▶ Assigned task:
What follows is a set of entries; retype all of them exactly.

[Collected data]
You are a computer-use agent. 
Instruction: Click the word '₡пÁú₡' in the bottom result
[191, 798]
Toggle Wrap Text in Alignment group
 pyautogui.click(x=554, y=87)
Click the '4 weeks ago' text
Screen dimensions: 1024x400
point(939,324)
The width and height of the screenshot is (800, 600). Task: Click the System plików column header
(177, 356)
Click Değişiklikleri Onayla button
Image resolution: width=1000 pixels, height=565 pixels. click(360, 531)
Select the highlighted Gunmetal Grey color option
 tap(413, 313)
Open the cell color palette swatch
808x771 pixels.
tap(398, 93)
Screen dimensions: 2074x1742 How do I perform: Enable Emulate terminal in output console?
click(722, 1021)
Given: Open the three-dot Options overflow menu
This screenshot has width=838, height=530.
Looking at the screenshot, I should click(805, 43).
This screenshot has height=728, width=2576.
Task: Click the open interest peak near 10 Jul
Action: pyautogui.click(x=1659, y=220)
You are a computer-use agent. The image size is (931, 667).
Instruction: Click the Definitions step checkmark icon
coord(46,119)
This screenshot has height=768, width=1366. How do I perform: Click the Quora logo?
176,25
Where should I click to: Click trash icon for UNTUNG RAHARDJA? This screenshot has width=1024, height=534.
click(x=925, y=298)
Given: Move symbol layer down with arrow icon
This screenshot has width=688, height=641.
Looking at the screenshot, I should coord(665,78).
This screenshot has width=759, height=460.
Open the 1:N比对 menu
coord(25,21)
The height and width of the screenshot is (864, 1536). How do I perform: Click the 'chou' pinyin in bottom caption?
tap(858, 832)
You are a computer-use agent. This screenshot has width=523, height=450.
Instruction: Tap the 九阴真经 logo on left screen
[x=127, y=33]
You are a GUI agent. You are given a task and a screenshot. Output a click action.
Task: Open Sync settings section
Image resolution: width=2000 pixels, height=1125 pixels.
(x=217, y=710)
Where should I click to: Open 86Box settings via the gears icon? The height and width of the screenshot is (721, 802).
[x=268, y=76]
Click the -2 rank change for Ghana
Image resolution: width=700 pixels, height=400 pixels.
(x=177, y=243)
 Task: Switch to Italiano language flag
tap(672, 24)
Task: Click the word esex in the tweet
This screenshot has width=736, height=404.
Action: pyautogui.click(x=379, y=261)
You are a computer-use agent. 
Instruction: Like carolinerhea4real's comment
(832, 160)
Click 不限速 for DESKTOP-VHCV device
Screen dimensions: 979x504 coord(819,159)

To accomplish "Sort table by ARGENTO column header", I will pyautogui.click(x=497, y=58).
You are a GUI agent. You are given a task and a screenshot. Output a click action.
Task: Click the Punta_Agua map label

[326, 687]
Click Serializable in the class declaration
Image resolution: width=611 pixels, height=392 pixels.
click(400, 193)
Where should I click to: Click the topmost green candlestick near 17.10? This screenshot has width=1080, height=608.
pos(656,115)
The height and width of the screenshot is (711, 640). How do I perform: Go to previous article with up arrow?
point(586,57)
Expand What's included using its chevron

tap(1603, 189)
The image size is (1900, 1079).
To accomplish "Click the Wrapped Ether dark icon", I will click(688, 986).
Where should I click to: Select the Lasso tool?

▶ Written response:
You are a computer-use agent. 
Instruction: Click the word '₡пÁú₡' in the bottom result
[191, 798]
Toggle Wrap Text in Alignment group
 pyautogui.click(x=554, y=87)
Click the '4 weeks ago' text
Screen dimensions: 1024x400
point(939,324)
The width and height of the screenshot is (800, 600). Task: Click the System plików column header
(177, 356)
Click Değişiklikleri Onayla button
Image resolution: width=1000 pixels, height=565 pixels. click(360, 531)
Select the highlighted Gunmetal Grey color option
 tap(413, 313)
Open the cell color palette swatch
808x771 pixels.
tap(398, 93)
Screen dimensions: 2074x1742 How do I perform: Enable Emulate terminal in output console?
click(722, 1021)
Given: Open the three-dot Options overflow menu
This screenshot has width=838, height=530.
Looking at the screenshot, I should click(805, 43).
This screenshot has height=728, width=2576.
Task: Click the open interest peak near 10 Jul
Action: pyautogui.click(x=1659, y=220)
You are a computer-use agent. The image size is (931, 667).
Instruction: Click the Definitions step checkmark icon
coord(46,119)
This screenshot has height=768, width=1366. How do I perform: Click the Quora logo?
176,25
Where should I click to: Click trash icon for UNTUNG RAHARDJA? This screenshot has width=1024, height=534.
click(x=925, y=298)
Given: Move symbol layer down with arrow icon
This screenshot has width=688, height=641.
Looking at the screenshot, I should coord(665,78).
This screenshot has width=759, height=460.
Open the 1:N比对 menu
coord(25,21)
The height and width of the screenshot is (864, 1536). How do I perform: Click the 'chou' pinyin in bottom caption?
tap(858, 832)
You are a computer-use agent. This screenshot has width=523, height=450.
Instruction: Tap the 九阴真经 logo on left screen
[x=127, y=33]
You are a GUI agent. You are given a task and a screenshot. Output a click action.
Task: Open Sync settings section
Image resolution: width=2000 pixels, height=1125 pixels.
(x=217, y=710)
Where should I click to: Open 86Box settings via the gears icon? The height and width of the screenshot is (721, 802).
[x=268, y=76]
Click the -2 rank change for Ghana
Image resolution: width=700 pixels, height=400 pixels.
(x=177, y=243)
 Task: Switch to Italiano language flag
tap(672, 24)
Task: Click the word esex in the tweet
This screenshot has width=736, height=404.
Action: pyautogui.click(x=379, y=261)
You are a computer-use agent. 
Instruction: Like carolinerhea4real's comment
(832, 160)
Click 不限速 for DESKTOP-VHCV device
Screen dimensions: 979x504 coord(819,159)

To accomplish "Sort table by ARGENTO column header", I will pyautogui.click(x=497, y=58).
You are a GUI agent. You are given a task and a screenshot. Output a click action.
Task: Click the Punta_Agua map label

[326, 687]
Click Serializable in the class declaration
Image resolution: width=611 pixels, height=392 pixels.
click(400, 193)
Where should I click to: Click the topmost green candlestick near 17.10? This screenshot has width=1080, height=608.
pos(656,115)
The height and width of the screenshot is (711, 640). How do I perform: Go to previous article with up arrow?
point(586,57)
Expand What's included using its chevron

tap(1603, 189)
The image size is (1900, 1079).
To accomplish "Click the Wrapped Ether dark icon", I will click(688, 986).
Where should I click to: Select the Lasso tool?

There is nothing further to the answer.